Female silkmoths can lay anywhere from 300 to 500 eggs at once. These eggs hatch into silkworms, which are then incubated in a controlled environment until they develop into larvae (caterpillars).
How long do silkworms take to grow?
To promote growth, the silkworms consume a massive amount of mulberry leaves on a daily basis. It takes about 6 weeks for them to reach their full potential (about 3 inches). They’ll stop eating and start raising their heads at this point, indicating that they’re ready to spin their cocoon.
The silkworm, attached to a secure frame or tree, usually begin spinning its silk cocoon by rotating its body. The rotation comes in a figure-8 movement around 300,000 times – a process that will take 3 to 8 days. Each silkworm produces only one strand of silk, which is about 100 meters long. The thread is held together by a natural gum called sericin.
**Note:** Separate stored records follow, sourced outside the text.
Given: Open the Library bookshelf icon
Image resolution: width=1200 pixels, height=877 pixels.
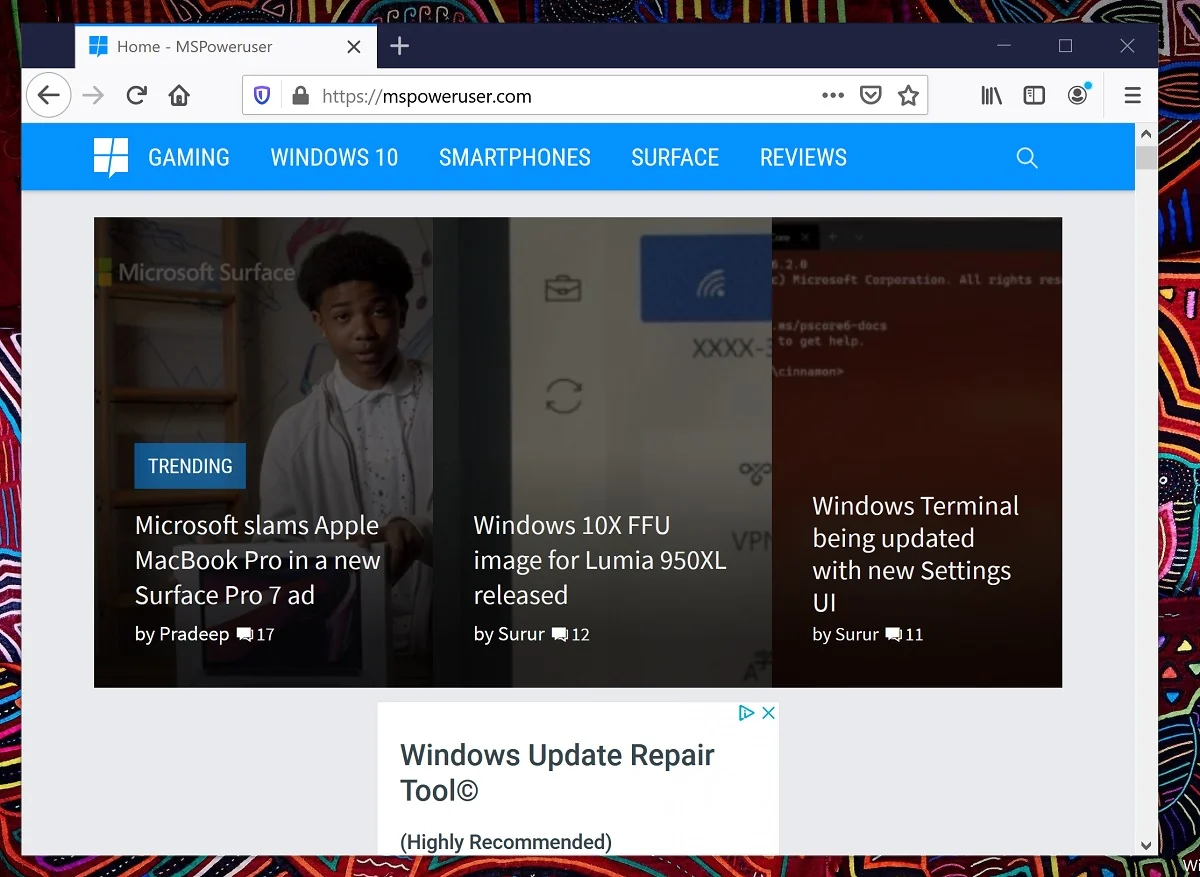Looking at the screenshot, I should pos(991,96).

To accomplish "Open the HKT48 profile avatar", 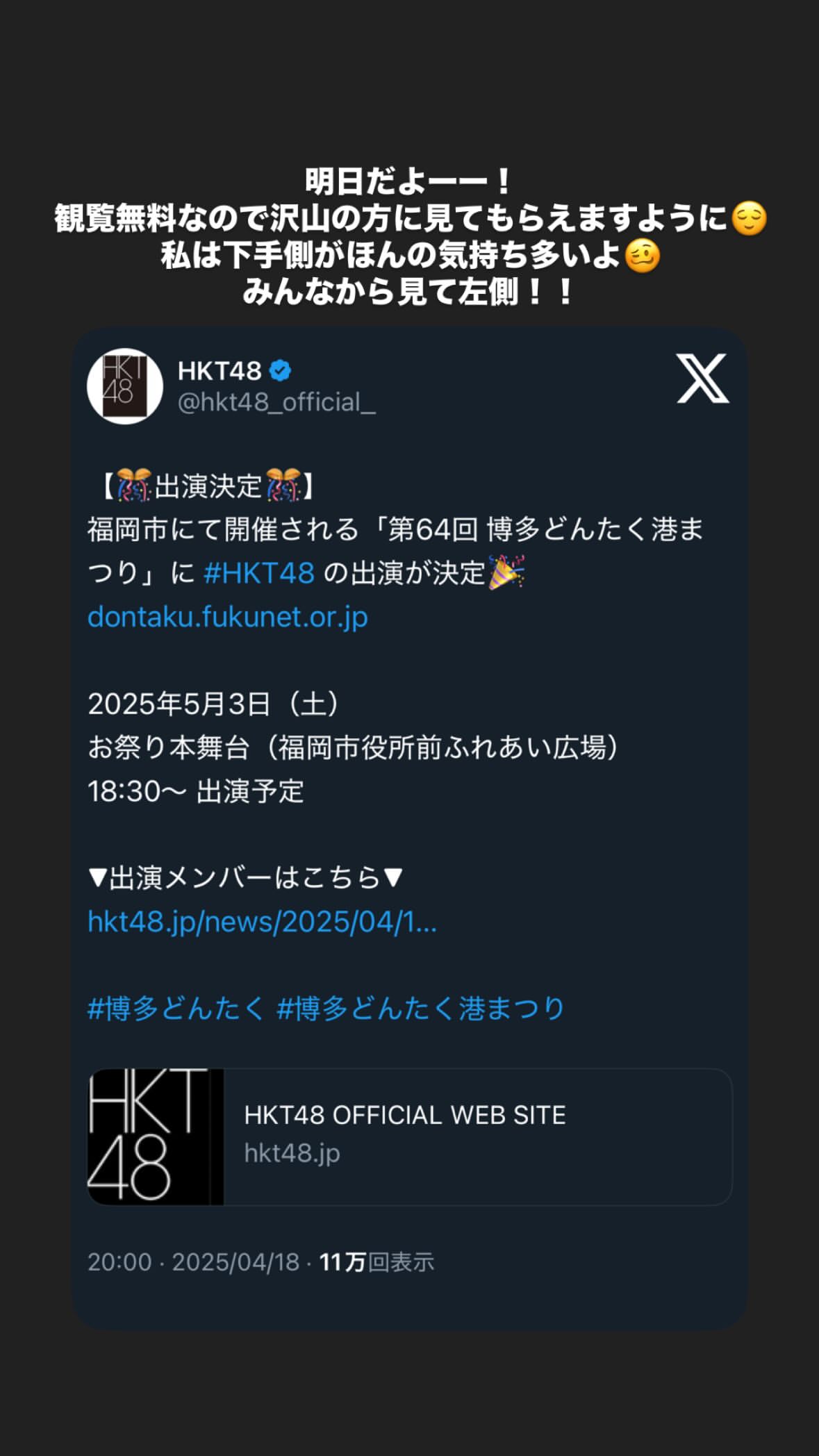I will [x=125, y=386].
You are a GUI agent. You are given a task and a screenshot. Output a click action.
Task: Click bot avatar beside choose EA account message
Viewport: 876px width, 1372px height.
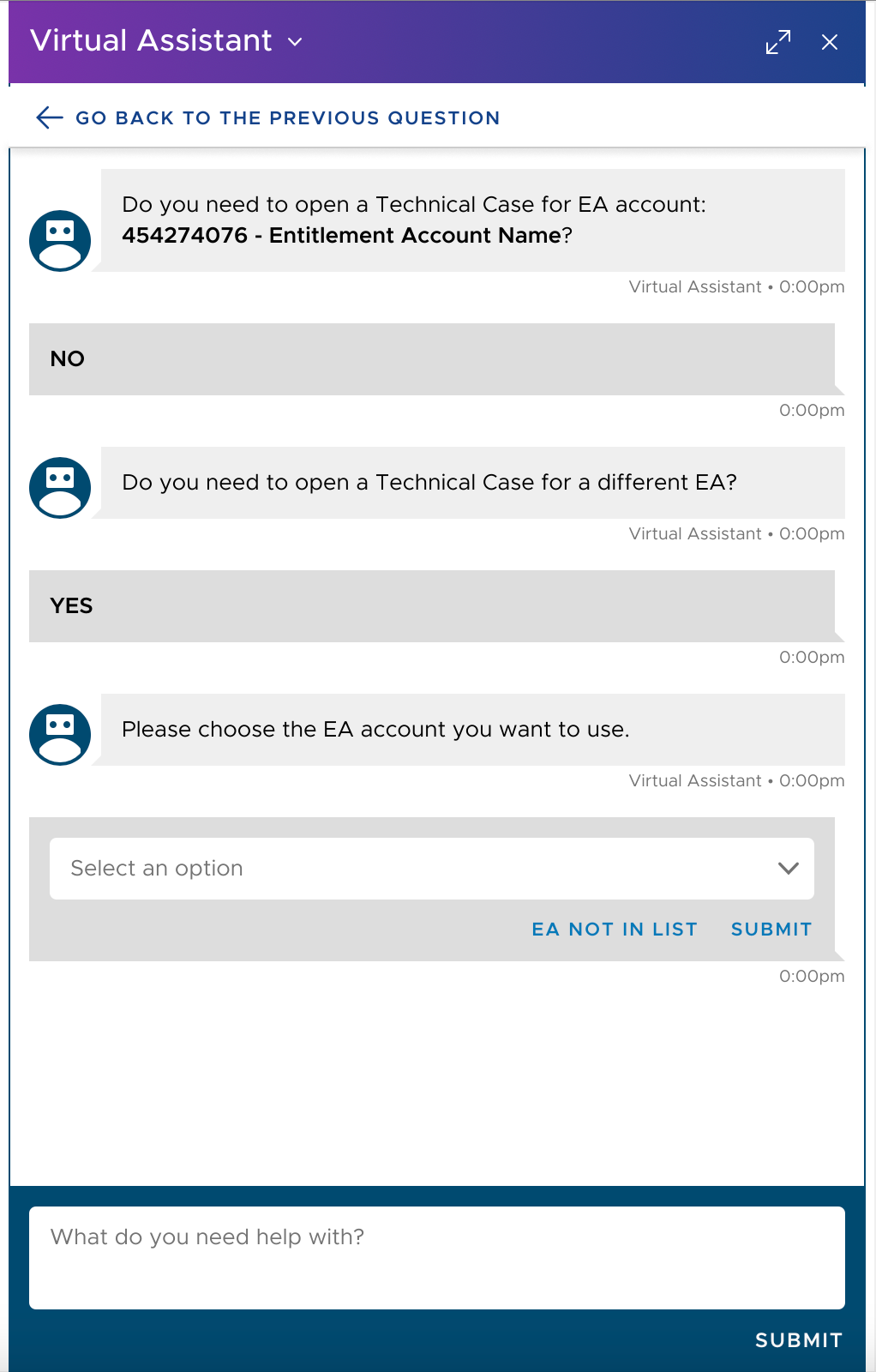pyautogui.click(x=60, y=735)
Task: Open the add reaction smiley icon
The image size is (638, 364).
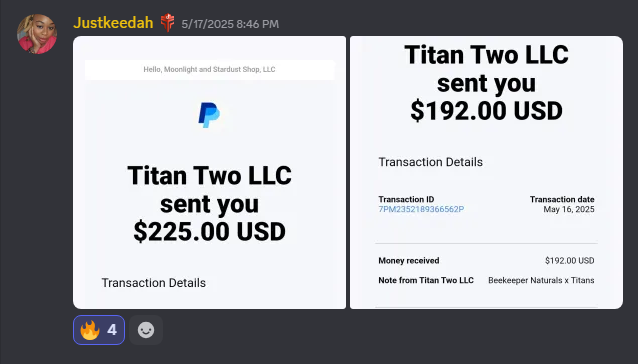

Step 2: Extracting the thread
After harvesting silkworm cocoons, silkworm breeders usually expose them to high heat to prevent mature worms from emerging. Some animal rights activists object to this practice, claiming that it is possible to harvest silk without killing silkworms, but this claim is not widely accepted.
Silkworks spin their cocoon and eventually enclose themselves inside it, at which point the silk threads can be extracted.
The cocoons are submerged in boiling water to soften and dissolve the gum that holds the cocoon together. This is an important step in the silk production process because it ensures that the continuity of each thread is not harmed.
Each thread is carefully reeled from the cocoon in individual long threads before being wound on a reel. Some sericin may remain on the threads to protect the fibers during processing, but this is usually removed with soap and boiling water.
Step 3: Dyeing of silk
After being washed and degummed, the silk threads are then bleached and dried before the dyeing process begins.
Traditional silk dyeing techniques use natural products found in our environment, such as fruit or indigo plant leaves, to create the dyes. The threads will be soaked in bundles in a pot of boiling indigo leaves and water. This process will be repeated several times over the course of several days to ensure proper color tone and quality.
However, in the commercial manufacture of silk, these traditional dyeing methods have almost become unavailable. Because of technological advancements, manufacturers now use various dyes such as acid dyes or reactive dyes. This provides a wider range of color and shade options to meet a wider range of demand.
Step 4: Spinning of silk
It is important to note that the traditional spinning wheel has always been and will continue to be an important part of the silk production process. Although modern industrial processes can now spin silk threads much faster, it simply mimics the functions of the traditional spinning wheel.
Step 5: Weaving the fabric
Weaving is the process by which the finished piece of silk is created. Silk can be woven in a variety of ways, the most common of which are satin weave, plain weave, and open weave, and the finish of the silk is determined by the type of weave.
The silk threads will be woven at right angles to each other. The two distinct angles are referred to as a warp and a weft. The warp of the fabric will run up and down it, while the weft will run across it.
Step 6: Silk printing
If a piece of silk requires a unique pattern or design, it must be printed after pre-treatment. This can be accomplished in two ways: digital printing or screen printing.
Step 7: Finishing the fabric
Silks must be finished before they can be considered ready for use. Finishing a piece of silk gives it that highly lustrous sheen for which it is famous, and it is the reason that the desired look and feel can be achieved.
Silk finishing can be done in a variety of ways, the most common of which is by applying various chemical treatments, which can add a variety of valuable properties such as fire resistance and crease-proofing.